Required task. Extract every line below that contains the word "Click", with uppercase and lowercase letters treated as different.

== Records supplied

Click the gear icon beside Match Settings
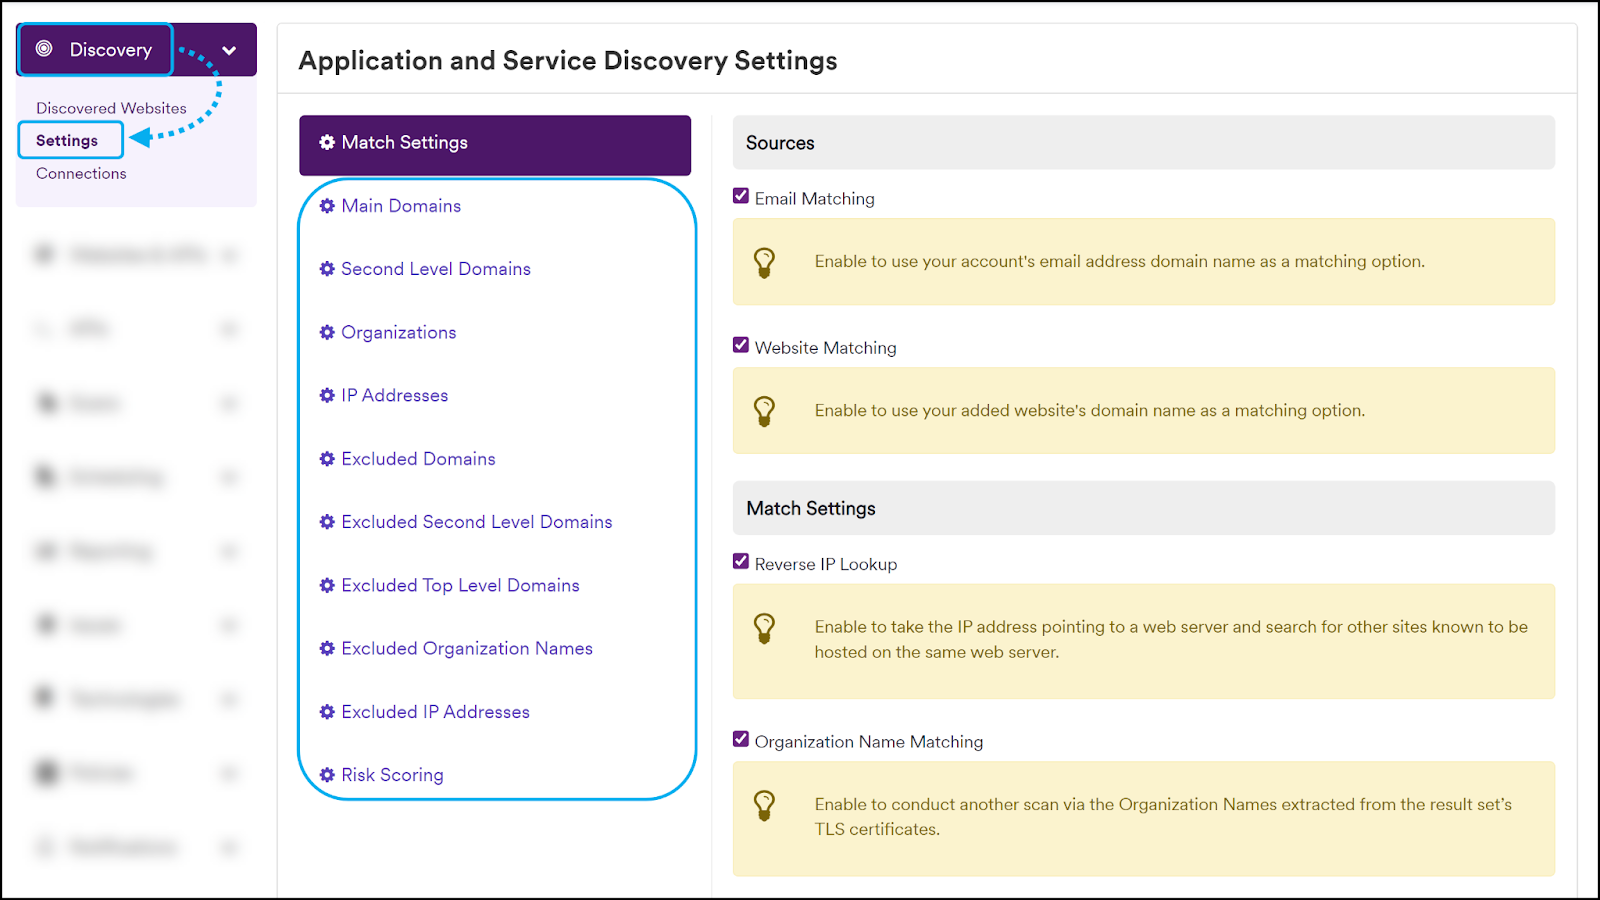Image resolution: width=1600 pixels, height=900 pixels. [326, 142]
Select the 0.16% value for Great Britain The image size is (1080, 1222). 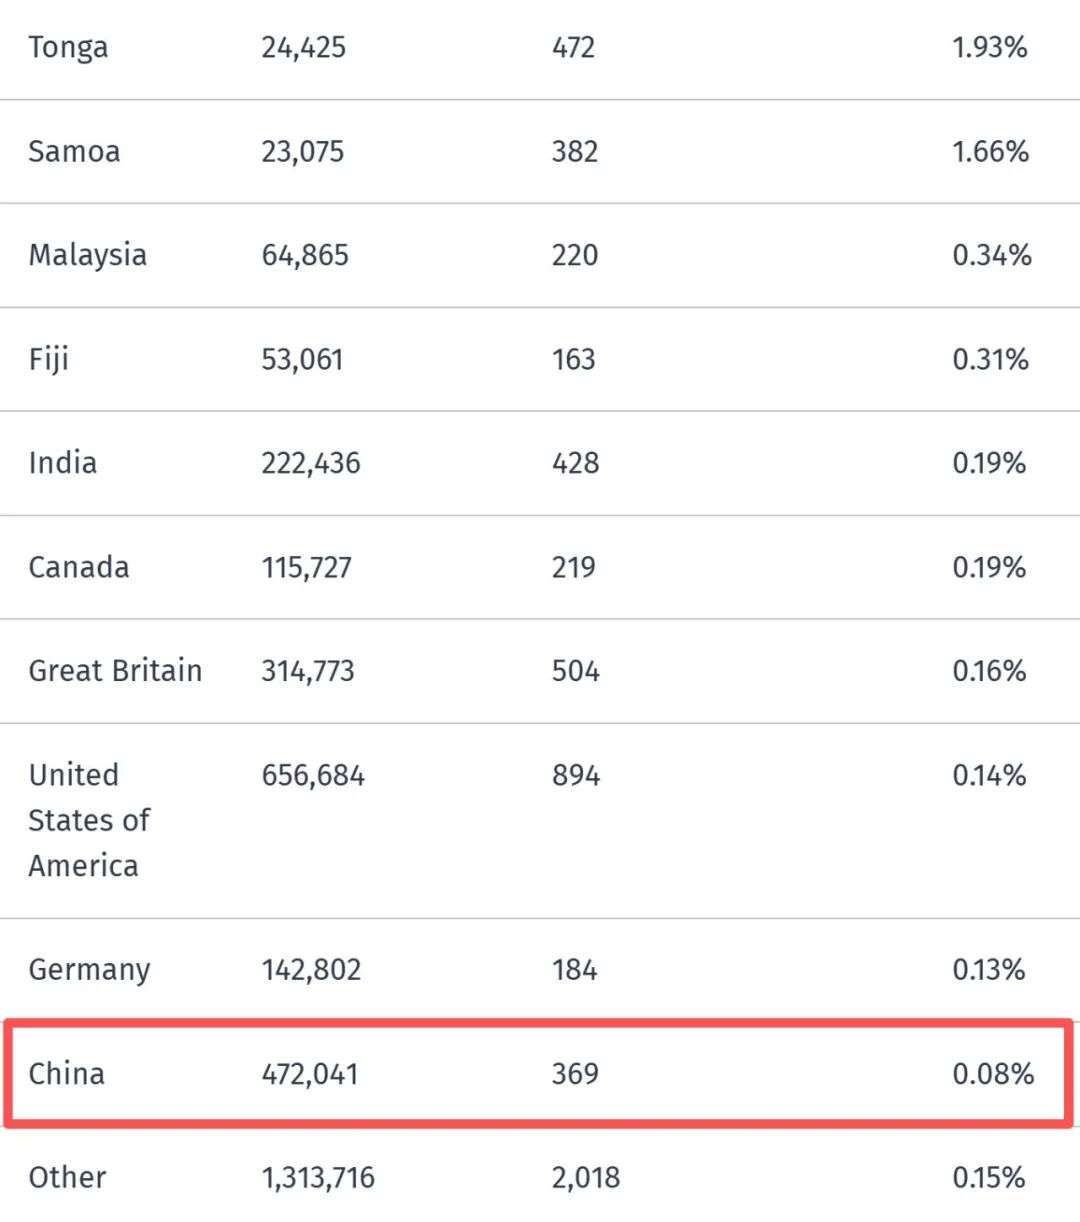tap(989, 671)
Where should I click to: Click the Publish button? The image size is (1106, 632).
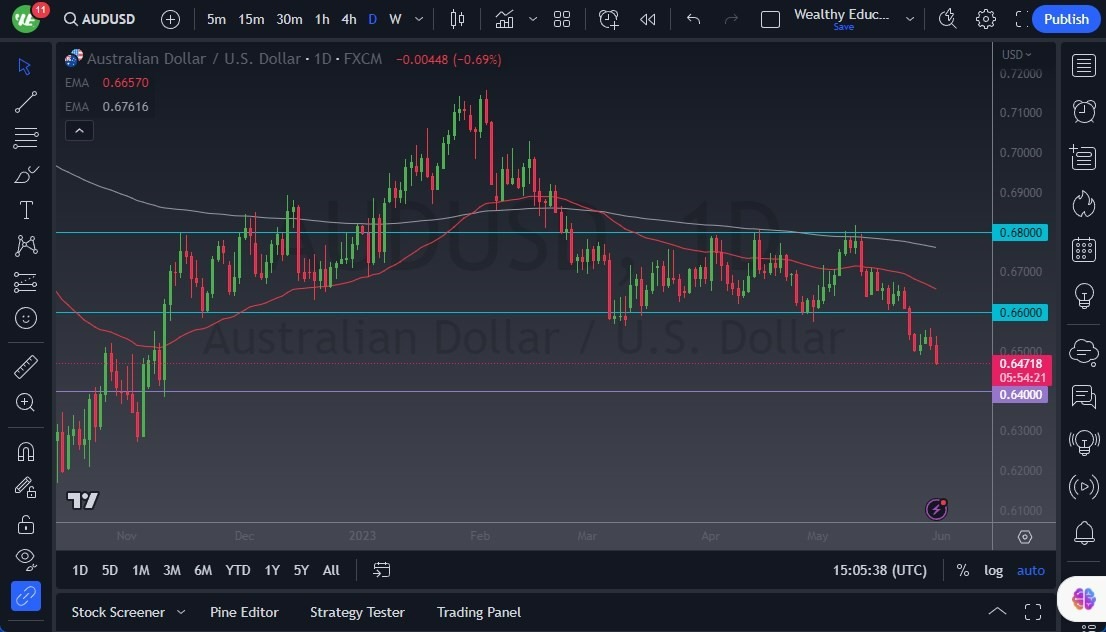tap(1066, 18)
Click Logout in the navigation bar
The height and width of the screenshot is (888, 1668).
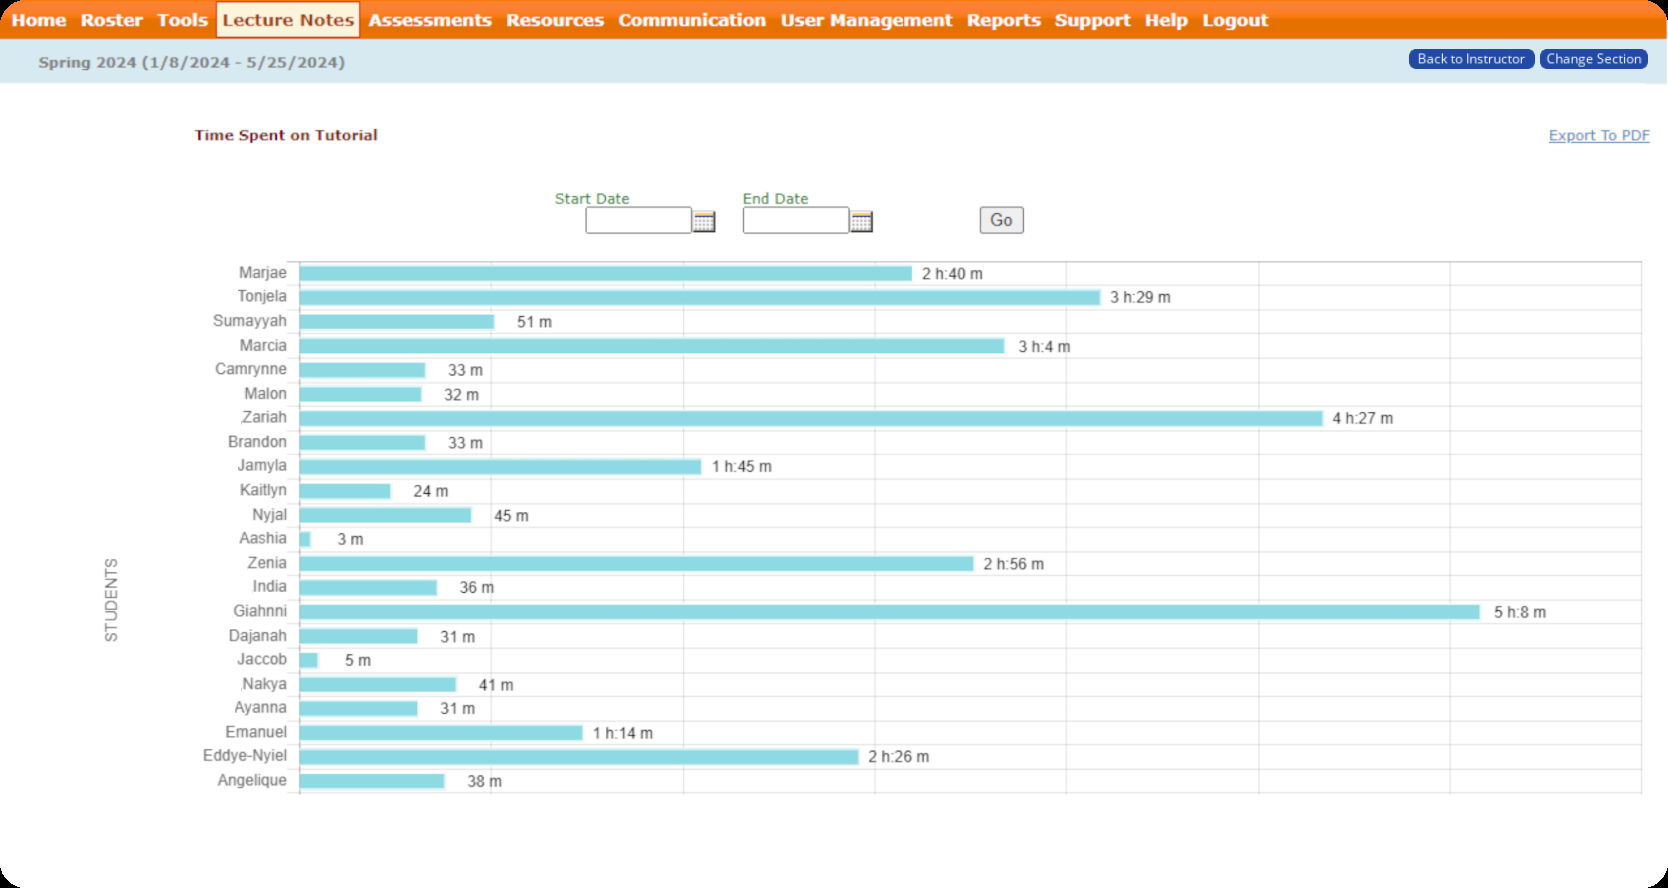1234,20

====

Solution for this problem.
Click the gear icon beside Match Settings
Where should I click to: Click the Publish button? The image size is (1106, 632).
Click Logout in the navigation bar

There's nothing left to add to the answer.